Соколов-Микитов не заставляет пернатых, четвероногих героев своих новелл говорить человеческими голосами. Потому что у всякой твари есть собственный голос. Можно его услышать, как бы ни был он тонок. Только надо вначале стать добрым, понятливым в многоликом мире живой природы. Нужно научиться любви.

Каждая из маленьких новелл Соколова-Микитова представляет собой похвальное слово зверю, пичуге или букашке. Даже в выдворенных из порядочного общества пауках он находит черты совершенства, полезности и трогательной своеобычности характера.

«О пауках можно рассказать многое.

Пауки очень верно предсказывают погоду. Пойдешь, бывало, за грибами – длинная вязкая паутина липнет к лицу, к рукам. Это значит: надолго установилась ясная, хорошая погода.

Есть пауки – мастера и охотники.

Есть пауки – водолазы. Эти пауки спускаются под воду на дно неглубоких лесных ручейков. Вместо скафандра они уносят на своем брюшке большой пузырь воздуха, которым дышат под водою...

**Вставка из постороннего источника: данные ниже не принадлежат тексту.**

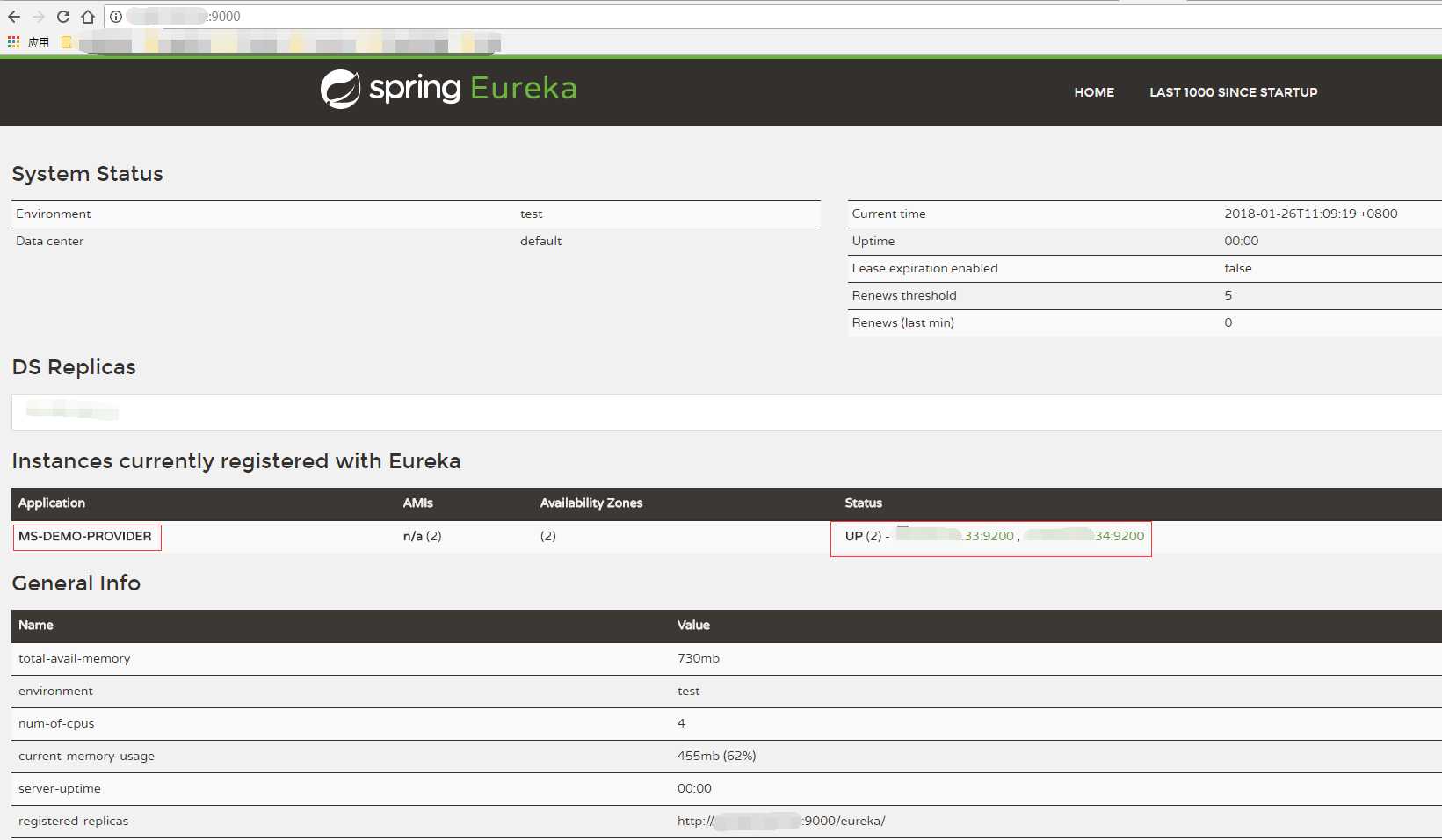Open LAST 1000 SINCE STARTUP page
1442x840 pixels.
[1234, 92]
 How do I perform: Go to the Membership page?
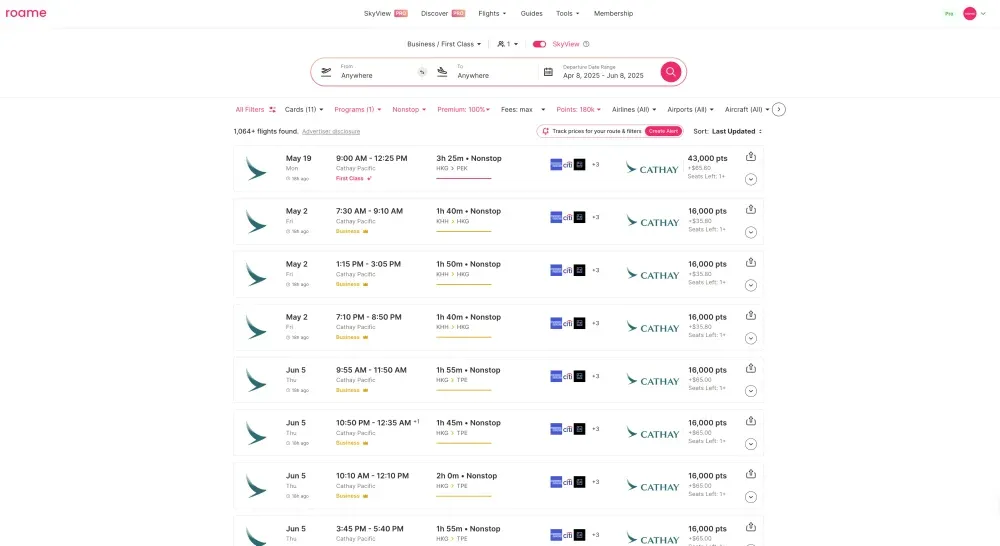tap(613, 14)
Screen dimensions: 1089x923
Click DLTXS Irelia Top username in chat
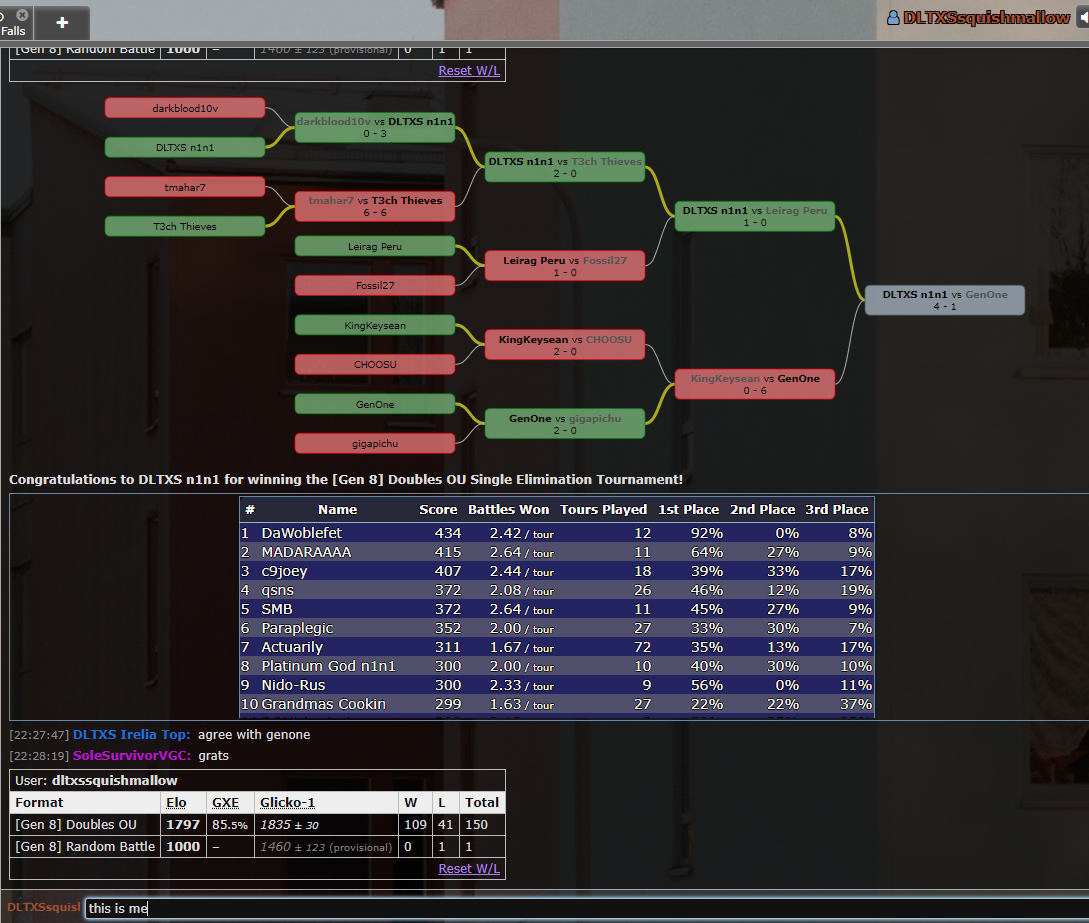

Есть пауки – быстроногие бегуны. Есть крошечные пауки-летчики, которые летают по воздуху на длинных, выпущенных из брюшка паутинках; как настоящие парашютисты, они пролетают большие пространства, перелетают широкие реки».

Рассказы Соколова-Микитова просты и поэтичны. Каждый из них – еще как бы маленький научный трактат. Соколов-Микитов приглашает вглядеться в живую природу, она проста и гармонична, и сколько таланта, фантазии, смысла в ее простоте!

«Карачаровский домик» написан в традиции классической литературы для детей. Так писал Лев Толстой. Так написал свою «Серую шейку» Мамин-Сибиряк. Таковы рассказы о животных Бориса Житкова, Михаила Пришвина.

Дети любят, когда бывалые люди рассказывают им всерьез о сущем, реальном мире. И взрослые тоже любят. Как бы ни усложняли, ни убыстряли, ни изощряли, ни отчуждали мы свою жизнь в городах, первопричина жизни – природа...

В карачаровском домике на берегу Волги сидит, наклонившись к уху диктофона, сивобородый дед. Писать он не может, не видит строчек. Но память его светла. Вращаются диски записывающего аппарата. Звучит над столом густой глуховатый голос. Ложатся на ленту слова. В очередных номерах журналов мы читаем новые рассказы Ивана Сергеевича Соколова-Микитова: «Галки», «Лебеди», «Ласточки», «Воробьи», «Журавли». И разглаживаются морщины на наших нахмуренных, озабоченных лбах. Мы чувствуем беспричинное, безымянное счастье…

Иван Сергеевич Соколов-Микитов никогда не заявлял о себе в печати сколько-нибудь громко. Его голос на протяжении десятилетий звучал в своем регистре, в собственной тональности. Он не умолкал, не срывался. Время и шумы, которыми полнилось время, приглушали его порой. Он доносился как будто издалека, из давней давности, заодно с голосами предшественников.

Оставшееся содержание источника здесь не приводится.